3.  Reluctance to Commit the Crime Overcome by Government Conduct

Appellant argues that the informant overcame her reluctance to commit the crime by persistent solicitations.  We cannot find in the record evidence that appellant was either reluctant to purchase marijuana or persuaded to do so by having her will overborne by the informant.  The record does disclose that the informant called her son.  Evidently the son and the informant were on a speakerphone when appellant involved herself in “the deal” entirely on her own.  It appears she simply negotiated for a quarter of a pound of marijuana for $250.  It then appears that appellant willingly met the informant and an undercover police officer at a motel, paid the informant $250, and placed the marijuana in her purse.

4.  Desire to Obtain Convictions or to Prevent Future Crime and Protect the Public

Finally, appellant argues that the police were motivated by the desire to obtain a conviction rather than a desire to prevent further crime or protect the community.  We find nothing in the record to support this.  We find nothing indicating an “overriding police desire for a conviction of any individual.”  See James, 484 N.W.2d at 802-03 (purpose of the operation was to reduce drug traffic and the court upheld the conviction of a buyer of a small amount of drugs for personal use); Cf. Isaacson, 378 N.E.2d at 84 (police desire for a conviction apparent when informant and police repeatedly requested that defendant bring drugs to New York and then arranged for the sale to occur in an area that was unmarked so the defendant believed he was not in New York).  Here, the record simply indicates that the police were motivated to stop Mike and appellant, and others, from engaging in illegal drug activity.

Relying on two cases from other jurisdictions, the state argues that appellant may not assert a due-process defense because she was a second party who became involved in the drug transaction only after the informant contacted Mike, the first party.  See United States v. Squillacote, 221 F.3d 542, 573-74 (4th Cir. 2000) (entrapment defense unavailable to second party who became involved in alleged espionage by the first party), cert. denied, 532 U.S. 971 (2001); State v. Petro, 592 So.2d 254, 257 (Fla. App. 1991) (entrapment and due-process defenses unavailable to second party who became involved in a drug transaction by the first party), review denied (Fla. Mar. 31, 1992).  We decline to accept respondent’s view.  Regardless of how a defendant is contacted, investigated, charged, and convicted, trial and appellate courts in Minnesota can and will use their inherent power to administer justice by setting aside convictions when the government’s conduct gets too egregious to swallow.  See, e.g., State v.
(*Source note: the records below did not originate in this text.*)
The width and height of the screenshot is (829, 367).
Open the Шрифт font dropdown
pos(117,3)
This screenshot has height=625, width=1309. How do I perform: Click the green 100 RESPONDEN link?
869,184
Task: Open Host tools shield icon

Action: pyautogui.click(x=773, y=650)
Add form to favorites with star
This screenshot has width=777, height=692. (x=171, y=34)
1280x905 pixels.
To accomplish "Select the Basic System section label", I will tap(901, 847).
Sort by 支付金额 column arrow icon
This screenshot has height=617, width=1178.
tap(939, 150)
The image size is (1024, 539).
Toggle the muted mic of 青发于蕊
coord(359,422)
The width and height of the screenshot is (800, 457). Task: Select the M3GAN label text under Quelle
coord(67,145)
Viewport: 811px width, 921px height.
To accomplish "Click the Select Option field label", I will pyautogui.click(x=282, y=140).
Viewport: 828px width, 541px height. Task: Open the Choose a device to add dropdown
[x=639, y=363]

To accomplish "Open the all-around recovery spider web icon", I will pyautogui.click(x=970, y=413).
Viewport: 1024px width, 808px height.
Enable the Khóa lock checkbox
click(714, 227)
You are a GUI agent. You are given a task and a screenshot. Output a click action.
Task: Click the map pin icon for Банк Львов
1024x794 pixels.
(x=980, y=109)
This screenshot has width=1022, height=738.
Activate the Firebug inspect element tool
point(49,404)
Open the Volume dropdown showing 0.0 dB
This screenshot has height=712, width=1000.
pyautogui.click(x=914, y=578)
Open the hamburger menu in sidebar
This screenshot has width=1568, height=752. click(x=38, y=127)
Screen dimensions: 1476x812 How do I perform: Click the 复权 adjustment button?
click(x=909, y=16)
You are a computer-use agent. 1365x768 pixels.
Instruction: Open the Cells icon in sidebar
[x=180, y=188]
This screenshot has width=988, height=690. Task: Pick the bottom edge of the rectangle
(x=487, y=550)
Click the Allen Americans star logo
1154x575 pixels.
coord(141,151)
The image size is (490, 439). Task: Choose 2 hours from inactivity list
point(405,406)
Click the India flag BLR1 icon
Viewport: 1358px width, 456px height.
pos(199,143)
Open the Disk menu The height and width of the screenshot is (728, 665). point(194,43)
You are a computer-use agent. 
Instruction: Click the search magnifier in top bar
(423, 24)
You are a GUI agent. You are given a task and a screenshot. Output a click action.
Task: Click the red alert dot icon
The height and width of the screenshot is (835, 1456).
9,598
Salitros, 499 N.W.2d 815, 820 (Minn. 1993) (stating that prosecutorial misconduct may result in a new trial in the interests of justice); see also, e.g., State v. Porter, 526 N.W.2d 359, 366 (Minn. 1995) (exercising supervisory powers where the prosecutorial misconduct warranted reversal of defendant’s conviction and remand for new trial). 

Salitros and Porter revolved around improper closing arguments, but the principle is not confined to just egregious closing arguments.  Thus, we do recognize appellant’s argument over respondent’s objection, but appellant does not persuade us that there was any egregious conduct warranting reversal in this case.


* Retired judge of the Minnesota Court of Appeals, serving by appointment pursuant to Minn. Const. art. VI, § 10.

[1] Appellant points out that she was an otherwise law-abiding citizen and that she committed the crime only after being solicited by the informant.  This argument is better suited for the defense of entrapment, a defense that appellant is not arguing.  Even if argued and briefed, it would be a difficult defense, as appellant has two prior convictions for fifth-degree sale of marijuana.  See State v. Johnson, 511 N.W.2d 753, 755 (Minn. App. 1994 (stating that no matter how involved the government is in inducing the commission of a crime, defense of entrapment fails if the government can prove beyond a reasonable doubt that defendant was predisposed to commit the crime).